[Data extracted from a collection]
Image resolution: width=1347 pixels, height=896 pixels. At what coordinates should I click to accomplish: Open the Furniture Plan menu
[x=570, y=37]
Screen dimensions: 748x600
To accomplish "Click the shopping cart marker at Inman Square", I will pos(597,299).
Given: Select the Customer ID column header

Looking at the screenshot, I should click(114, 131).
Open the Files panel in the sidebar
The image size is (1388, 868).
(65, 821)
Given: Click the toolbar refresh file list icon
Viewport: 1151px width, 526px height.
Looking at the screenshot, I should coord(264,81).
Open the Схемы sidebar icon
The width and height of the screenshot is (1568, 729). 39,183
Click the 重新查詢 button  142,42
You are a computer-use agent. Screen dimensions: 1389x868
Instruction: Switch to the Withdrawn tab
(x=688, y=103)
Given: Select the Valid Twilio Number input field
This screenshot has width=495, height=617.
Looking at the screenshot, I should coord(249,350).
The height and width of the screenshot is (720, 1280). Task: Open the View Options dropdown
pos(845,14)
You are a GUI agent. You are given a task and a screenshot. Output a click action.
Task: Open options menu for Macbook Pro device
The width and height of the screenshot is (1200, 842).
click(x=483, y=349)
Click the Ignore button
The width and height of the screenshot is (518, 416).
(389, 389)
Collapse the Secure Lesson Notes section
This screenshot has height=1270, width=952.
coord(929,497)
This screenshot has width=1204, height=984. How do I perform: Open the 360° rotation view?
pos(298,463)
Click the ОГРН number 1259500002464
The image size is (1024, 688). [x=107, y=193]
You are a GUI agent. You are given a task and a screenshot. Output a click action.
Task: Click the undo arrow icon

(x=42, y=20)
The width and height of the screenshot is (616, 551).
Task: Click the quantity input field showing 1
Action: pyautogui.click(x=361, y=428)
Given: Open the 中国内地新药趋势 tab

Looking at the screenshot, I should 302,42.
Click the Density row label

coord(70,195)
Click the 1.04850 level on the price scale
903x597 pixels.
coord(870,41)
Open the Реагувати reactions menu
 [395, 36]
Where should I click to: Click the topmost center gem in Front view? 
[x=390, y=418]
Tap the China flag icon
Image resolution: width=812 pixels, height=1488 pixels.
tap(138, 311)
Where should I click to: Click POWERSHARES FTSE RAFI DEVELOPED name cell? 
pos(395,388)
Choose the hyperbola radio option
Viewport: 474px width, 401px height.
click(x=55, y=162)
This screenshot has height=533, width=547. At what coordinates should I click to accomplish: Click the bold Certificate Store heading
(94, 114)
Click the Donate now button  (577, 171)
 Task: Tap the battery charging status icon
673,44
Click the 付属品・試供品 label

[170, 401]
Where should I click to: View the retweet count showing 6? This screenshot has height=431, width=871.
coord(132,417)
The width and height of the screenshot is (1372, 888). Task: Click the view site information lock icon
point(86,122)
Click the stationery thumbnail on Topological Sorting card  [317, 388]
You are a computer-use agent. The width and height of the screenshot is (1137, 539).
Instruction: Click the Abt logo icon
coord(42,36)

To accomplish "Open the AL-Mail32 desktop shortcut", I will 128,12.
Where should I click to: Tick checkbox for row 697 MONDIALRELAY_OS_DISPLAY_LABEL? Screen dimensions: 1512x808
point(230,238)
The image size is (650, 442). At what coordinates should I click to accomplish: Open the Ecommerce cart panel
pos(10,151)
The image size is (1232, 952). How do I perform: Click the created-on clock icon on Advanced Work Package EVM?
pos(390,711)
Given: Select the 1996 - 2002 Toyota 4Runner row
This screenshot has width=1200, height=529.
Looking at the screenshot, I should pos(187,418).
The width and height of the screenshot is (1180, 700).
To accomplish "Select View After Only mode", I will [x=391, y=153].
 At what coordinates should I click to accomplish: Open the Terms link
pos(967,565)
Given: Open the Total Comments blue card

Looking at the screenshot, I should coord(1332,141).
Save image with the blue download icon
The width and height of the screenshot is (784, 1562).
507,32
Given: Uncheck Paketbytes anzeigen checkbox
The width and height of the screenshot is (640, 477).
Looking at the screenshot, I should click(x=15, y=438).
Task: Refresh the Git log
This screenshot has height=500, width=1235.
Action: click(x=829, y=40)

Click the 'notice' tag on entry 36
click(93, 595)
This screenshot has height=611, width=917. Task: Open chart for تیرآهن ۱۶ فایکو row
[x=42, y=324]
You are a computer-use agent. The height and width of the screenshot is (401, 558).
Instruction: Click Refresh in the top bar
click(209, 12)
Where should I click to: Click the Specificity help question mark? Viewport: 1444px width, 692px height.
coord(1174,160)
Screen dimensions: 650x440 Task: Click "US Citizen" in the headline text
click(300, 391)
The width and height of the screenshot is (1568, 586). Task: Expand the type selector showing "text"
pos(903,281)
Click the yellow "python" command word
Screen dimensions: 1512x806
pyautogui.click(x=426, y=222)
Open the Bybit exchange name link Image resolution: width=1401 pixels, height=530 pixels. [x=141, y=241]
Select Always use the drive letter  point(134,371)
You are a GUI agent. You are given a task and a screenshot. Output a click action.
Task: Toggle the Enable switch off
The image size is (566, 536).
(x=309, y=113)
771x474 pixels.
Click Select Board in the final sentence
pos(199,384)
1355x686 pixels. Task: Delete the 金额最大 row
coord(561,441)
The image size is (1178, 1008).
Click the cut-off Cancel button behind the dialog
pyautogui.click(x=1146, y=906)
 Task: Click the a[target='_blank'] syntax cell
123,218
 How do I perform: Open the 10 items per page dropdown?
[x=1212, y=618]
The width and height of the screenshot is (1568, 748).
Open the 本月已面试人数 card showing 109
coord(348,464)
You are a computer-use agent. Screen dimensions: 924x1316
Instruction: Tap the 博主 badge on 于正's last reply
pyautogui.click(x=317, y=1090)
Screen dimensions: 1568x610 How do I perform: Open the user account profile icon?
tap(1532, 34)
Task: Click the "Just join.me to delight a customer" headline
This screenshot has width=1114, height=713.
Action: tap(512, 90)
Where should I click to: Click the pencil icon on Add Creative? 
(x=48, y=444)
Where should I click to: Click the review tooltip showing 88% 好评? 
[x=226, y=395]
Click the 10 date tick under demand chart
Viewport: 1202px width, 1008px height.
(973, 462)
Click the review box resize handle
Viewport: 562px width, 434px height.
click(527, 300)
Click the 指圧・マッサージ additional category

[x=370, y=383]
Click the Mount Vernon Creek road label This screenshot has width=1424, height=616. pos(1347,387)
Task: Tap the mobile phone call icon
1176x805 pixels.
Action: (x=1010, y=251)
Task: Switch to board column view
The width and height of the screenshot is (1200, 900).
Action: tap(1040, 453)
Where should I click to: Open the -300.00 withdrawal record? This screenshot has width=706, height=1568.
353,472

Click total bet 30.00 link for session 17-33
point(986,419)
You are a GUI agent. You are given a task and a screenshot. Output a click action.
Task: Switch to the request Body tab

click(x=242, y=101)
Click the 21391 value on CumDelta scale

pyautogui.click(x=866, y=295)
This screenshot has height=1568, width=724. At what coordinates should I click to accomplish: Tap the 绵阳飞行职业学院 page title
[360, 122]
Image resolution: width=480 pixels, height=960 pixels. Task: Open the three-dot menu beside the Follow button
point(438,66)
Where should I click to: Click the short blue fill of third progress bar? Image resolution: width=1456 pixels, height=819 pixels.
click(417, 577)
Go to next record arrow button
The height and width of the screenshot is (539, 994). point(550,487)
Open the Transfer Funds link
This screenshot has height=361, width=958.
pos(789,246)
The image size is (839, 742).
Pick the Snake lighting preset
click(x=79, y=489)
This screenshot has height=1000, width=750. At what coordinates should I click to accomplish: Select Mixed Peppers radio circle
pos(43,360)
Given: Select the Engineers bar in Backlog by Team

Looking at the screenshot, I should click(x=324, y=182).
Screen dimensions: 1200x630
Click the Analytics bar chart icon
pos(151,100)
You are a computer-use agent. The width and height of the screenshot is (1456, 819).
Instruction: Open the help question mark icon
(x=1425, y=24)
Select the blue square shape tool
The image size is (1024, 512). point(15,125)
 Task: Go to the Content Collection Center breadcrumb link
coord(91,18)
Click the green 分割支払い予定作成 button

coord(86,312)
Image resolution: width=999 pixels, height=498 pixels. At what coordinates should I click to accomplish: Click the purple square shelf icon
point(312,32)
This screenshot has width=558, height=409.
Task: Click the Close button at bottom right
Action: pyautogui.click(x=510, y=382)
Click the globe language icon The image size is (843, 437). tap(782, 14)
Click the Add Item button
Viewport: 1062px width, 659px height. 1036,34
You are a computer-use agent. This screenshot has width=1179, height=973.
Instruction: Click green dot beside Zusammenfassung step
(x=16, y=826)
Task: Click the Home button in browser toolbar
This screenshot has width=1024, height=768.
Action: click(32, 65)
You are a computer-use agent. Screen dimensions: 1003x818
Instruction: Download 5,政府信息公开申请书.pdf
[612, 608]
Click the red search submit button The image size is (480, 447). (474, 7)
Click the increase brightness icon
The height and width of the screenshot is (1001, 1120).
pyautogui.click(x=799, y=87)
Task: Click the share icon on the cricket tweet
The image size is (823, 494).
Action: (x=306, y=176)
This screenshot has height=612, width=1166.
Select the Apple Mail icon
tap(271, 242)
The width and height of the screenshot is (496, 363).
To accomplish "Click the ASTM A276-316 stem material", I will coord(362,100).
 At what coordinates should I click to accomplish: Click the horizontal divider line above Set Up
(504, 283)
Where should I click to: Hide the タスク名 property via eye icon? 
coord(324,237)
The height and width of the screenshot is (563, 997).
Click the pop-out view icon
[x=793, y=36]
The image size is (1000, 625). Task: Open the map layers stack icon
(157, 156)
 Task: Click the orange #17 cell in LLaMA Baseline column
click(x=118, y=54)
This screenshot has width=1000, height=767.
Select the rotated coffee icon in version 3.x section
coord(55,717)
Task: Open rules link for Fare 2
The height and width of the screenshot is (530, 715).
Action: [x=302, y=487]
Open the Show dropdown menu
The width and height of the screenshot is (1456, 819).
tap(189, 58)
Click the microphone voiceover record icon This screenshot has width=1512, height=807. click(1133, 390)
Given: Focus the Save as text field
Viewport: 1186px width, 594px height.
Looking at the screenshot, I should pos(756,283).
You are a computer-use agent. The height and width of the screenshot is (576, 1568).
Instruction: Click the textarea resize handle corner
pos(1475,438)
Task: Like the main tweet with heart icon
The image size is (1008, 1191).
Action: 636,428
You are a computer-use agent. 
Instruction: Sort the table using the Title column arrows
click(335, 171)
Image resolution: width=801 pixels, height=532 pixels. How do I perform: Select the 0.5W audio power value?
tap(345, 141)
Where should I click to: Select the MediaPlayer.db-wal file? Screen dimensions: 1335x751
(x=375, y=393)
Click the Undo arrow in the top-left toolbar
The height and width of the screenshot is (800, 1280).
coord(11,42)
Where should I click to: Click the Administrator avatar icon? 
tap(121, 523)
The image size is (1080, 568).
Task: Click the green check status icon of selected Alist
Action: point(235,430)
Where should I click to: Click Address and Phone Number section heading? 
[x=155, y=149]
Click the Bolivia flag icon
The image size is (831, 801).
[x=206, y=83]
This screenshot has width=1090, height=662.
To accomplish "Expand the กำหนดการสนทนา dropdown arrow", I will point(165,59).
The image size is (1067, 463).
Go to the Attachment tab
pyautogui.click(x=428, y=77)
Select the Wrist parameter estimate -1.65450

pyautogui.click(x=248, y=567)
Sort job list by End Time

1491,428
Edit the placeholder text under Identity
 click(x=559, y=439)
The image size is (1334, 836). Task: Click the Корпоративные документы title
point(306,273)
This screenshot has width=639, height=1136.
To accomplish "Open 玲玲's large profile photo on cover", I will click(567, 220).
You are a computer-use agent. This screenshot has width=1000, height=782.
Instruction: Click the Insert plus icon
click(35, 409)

> _TASK DETAILS_: Look above for the line containing "Select the blue square shape tool" and the line containing "Task: Open rules link for Fare 2". Transcribe both, with the lines between them, exactly.

> _TASK ANSWER_:
Select the blue square shape tool
The image size is (1024, 512). point(15,125)
 Task: Go to the Content Collection Center breadcrumb link
coord(91,18)
Click the green 分割支払い予定作成 button

coord(86,312)
Image resolution: width=999 pixels, height=498 pixels. At what coordinates should I click to accomplish: Click the purple square shelf icon
point(312,32)
This screenshot has width=558, height=409.
Task: Click the Close button at bottom right
Action: pyautogui.click(x=510, y=382)
Click the globe language icon The image size is (843, 437). tap(782, 14)
Click the Add Item button
Viewport: 1062px width, 659px height. 1036,34
You are a computer-use agent. This screenshot has width=1179, height=973.
Instruction: Click green dot beside Zusammenfassung step
(x=16, y=826)
Task: Click the Home button in browser toolbar
This screenshot has width=1024, height=768.
Action: click(32, 65)
You are a computer-use agent. Screen dimensions: 1003x818
Instruction: Download 5,政府信息公开申请书.pdf
[612, 608]
Click the red search submit button The image size is (480, 447). (474, 7)
Click the increase brightness icon
The height and width of the screenshot is (1001, 1120).
pyautogui.click(x=799, y=87)
Task: Click the share icon on the cricket tweet
The image size is (823, 494).
Action: (x=306, y=176)
This screenshot has height=612, width=1166.
Select the Apple Mail icon
tap(271, 242)
The width and height of the screenshot is (496, 363).
To accomplish "Click the ASTM A276-316 stem material", I will coord(362,100).
 At what coordinates should I click to accomplish: Click the horizontal divider line above Set Up
(504, 283)
Where should I click to: Hide the タスク名 property via eye icon? 
coord(324,237)
The height and width of the screenshot is (563, 997).
Click the pop-out view icon
[x=793, y=36]
The image size is (1000, 625). Task: Open the map layers stack icon
(157, 156)
 Task: Click the orange #17 cell in LLaMA Baseline column
click(x=118, y=54)
This screenshot has width=1000, height=767.
Select the rotated coffee icon in version 3.x section
coord(55,717)
Task: Open rules link for Fare 2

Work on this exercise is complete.